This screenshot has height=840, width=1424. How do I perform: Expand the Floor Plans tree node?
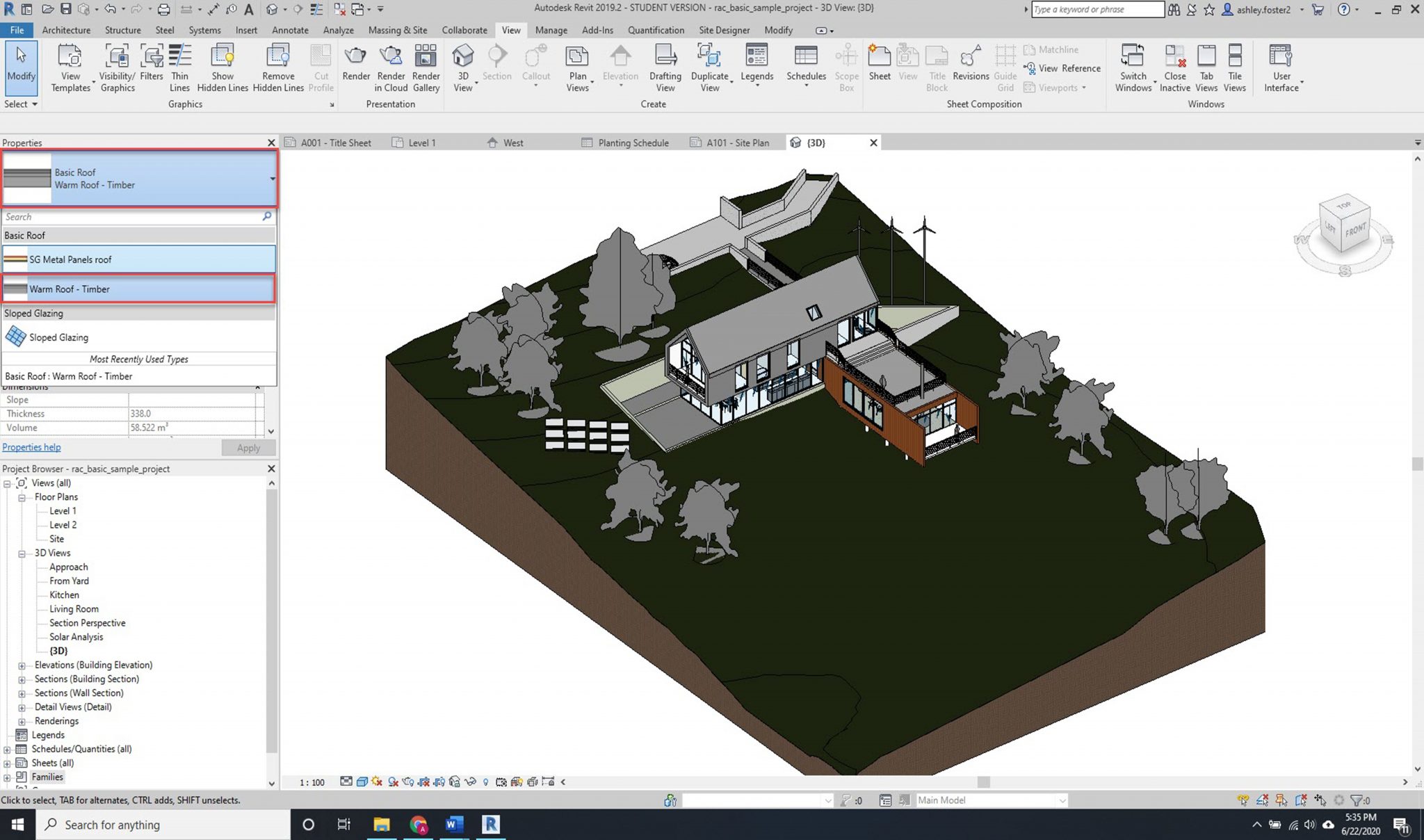22,498
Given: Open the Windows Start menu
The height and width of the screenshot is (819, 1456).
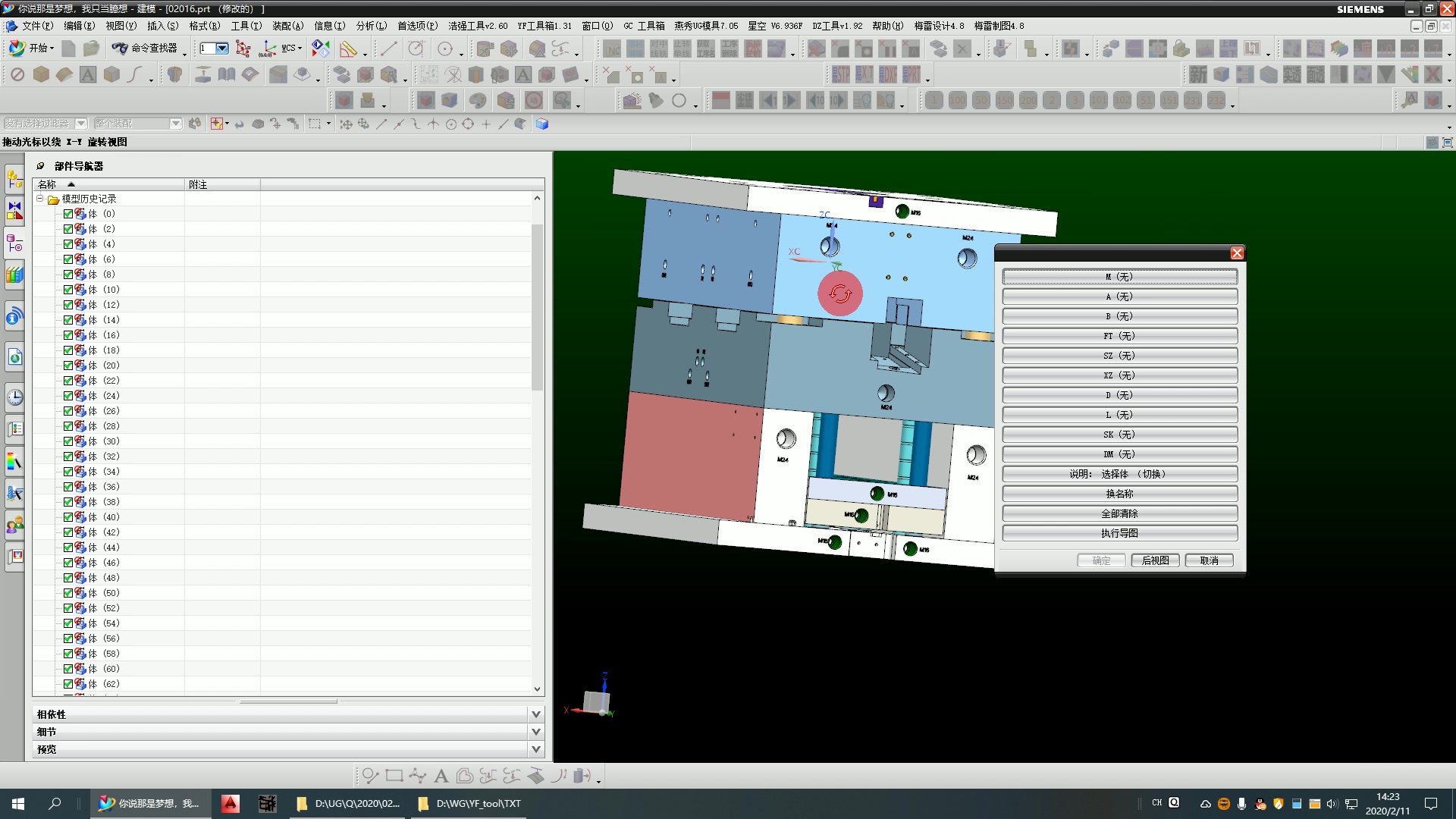Looking at the screenshot, I should pyautogui.click(x=18, y=804).
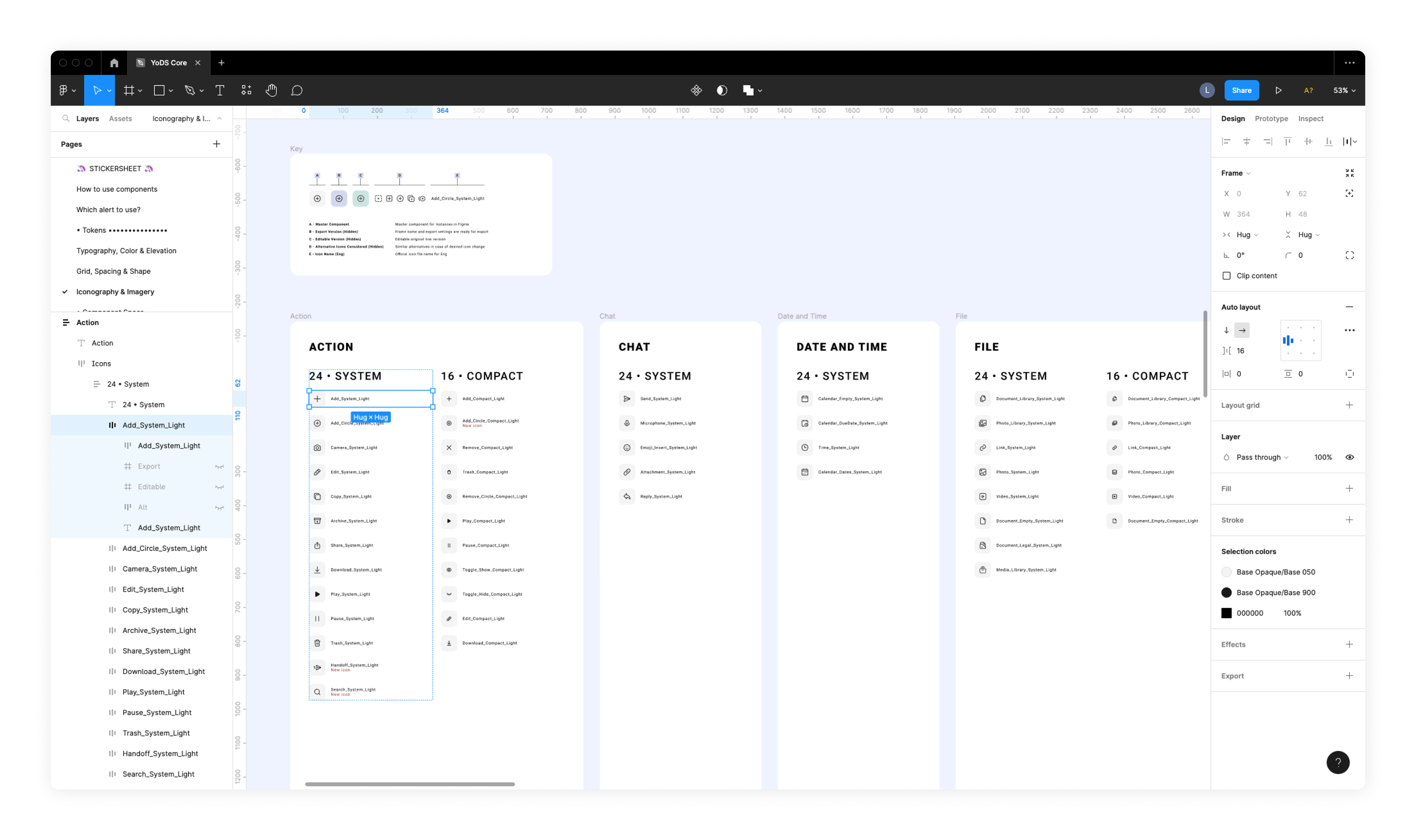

TASK ITEM:
Would you copy out the data exactly, leaving every picture out?

RESPONSE BOX:
This screenshot has height=840, width=1424. How do I perform: Expand the Floor Plans tree node?
22,498
Given: Open the Windows Start menu
The height and width of the screenshot is (819, 1456).
Looking at the screenshot, I should pyautogui.click(x=18, y=804).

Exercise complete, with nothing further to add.